== DATA LISTING ==

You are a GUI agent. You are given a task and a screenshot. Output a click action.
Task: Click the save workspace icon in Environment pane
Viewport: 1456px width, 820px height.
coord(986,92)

===
== DATA LISTING ==

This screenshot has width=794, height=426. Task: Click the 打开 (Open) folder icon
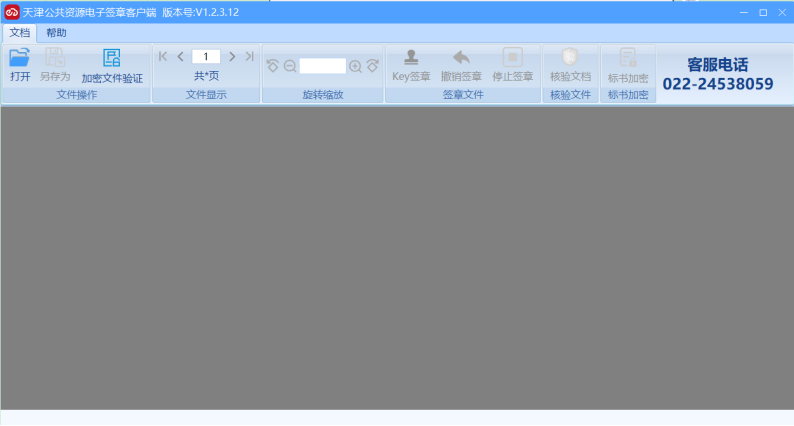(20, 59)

===

REQUIRED TASK:
Which lines of the material contain the string "height"? Pull out each such line in full, and treat uppercase and lowercase as different.

WORKED ANSWER:
Viewport: 1456px width, 820px height.
This screenshot has width=794, height=426. Task: Click the 打开 (Open) folder icon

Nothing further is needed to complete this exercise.